Ozan Jaquette, an assistant professor in higher education at UCLA who was consulted on the creation of the ECD, said he thinks the implementation of the ECD is a step in the right direction but that it may become more effective once it undergoes further adjustments.
Attendees at the JazzReggae Festival held Monday at Sunset Recreation Center saw seven different musical talents perform.
In the 33rd iteration of the event, performers ranged from The Roswell Universe, who described its music as “International Space Music,” to Etana, a Jamaican reggae singer who recently received a Grammy nomination for her album “Reggae Forever.”

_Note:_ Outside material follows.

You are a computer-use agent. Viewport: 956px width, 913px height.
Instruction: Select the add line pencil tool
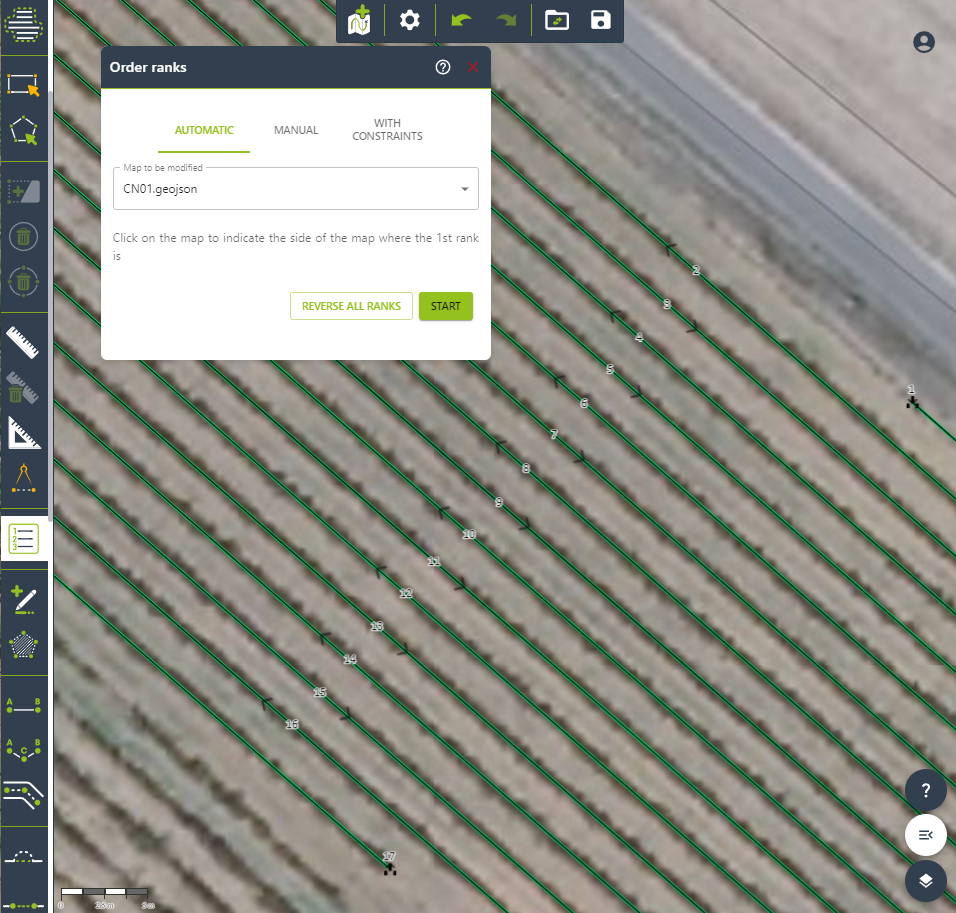pos(24,600)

Two jazz groups from the UCLA Herb Alpert School of Music also performed. The larger UCLA Contemporary Jazz Ensemble performed a variety of traditional-sounding jazz numbers, while the ensemble from the Herbie Hancock Institute of Jazz Performance at UCLA was smaller and featured more freestyle solos.
Attendees soaked up the music and the sun while mostly laying out on blankets.
Nosalina Joane Omorogieva, co-director of the JazzReggae Fest, came on stage before McGregor to thank the performers, security, staff and volunteers for helping to put on the event, and the audience for coming out on a hot and sunny day.
Students at a town hall Tuesday voiced their concerns over two recently drafted policies.
UCLA Policy 890, Gender Inclusive Facilities, will require all new campus buildings to have at least one multistall gender-inclusive bathroom within the building or at least two bathrooms within a two-minute walk.
Student feedback regarding Policy 890 focused on the requisite height partitions between stalls, which were stipulated to be higher than the typical partitions found in male or female restrooms. Some students saw the taller partitions as transphobic while others pointed out how they could drive up renovation costs enough to inhibit the quick construction of multistall gender inclusive restrooms.
Policy 133, Security Camera Systems, aims to create a centralized database of recorded images and establish guidelines for the removal of cameras that are not compliant with the new policy. Student concerns regarding Policy 133 centered on the possibility for racial profiling in live camera monitoring.
Administrative Vice Chancellor Michael Beck said that there are currently 2,500 cameras on campus not regulated by a single policy and that Policy 133 aims to unify regulations on campus security cameras and remove those that do not apply.
After the review periods for both policies ends June 20, administrators will have the chance to propose more revisions based on student input.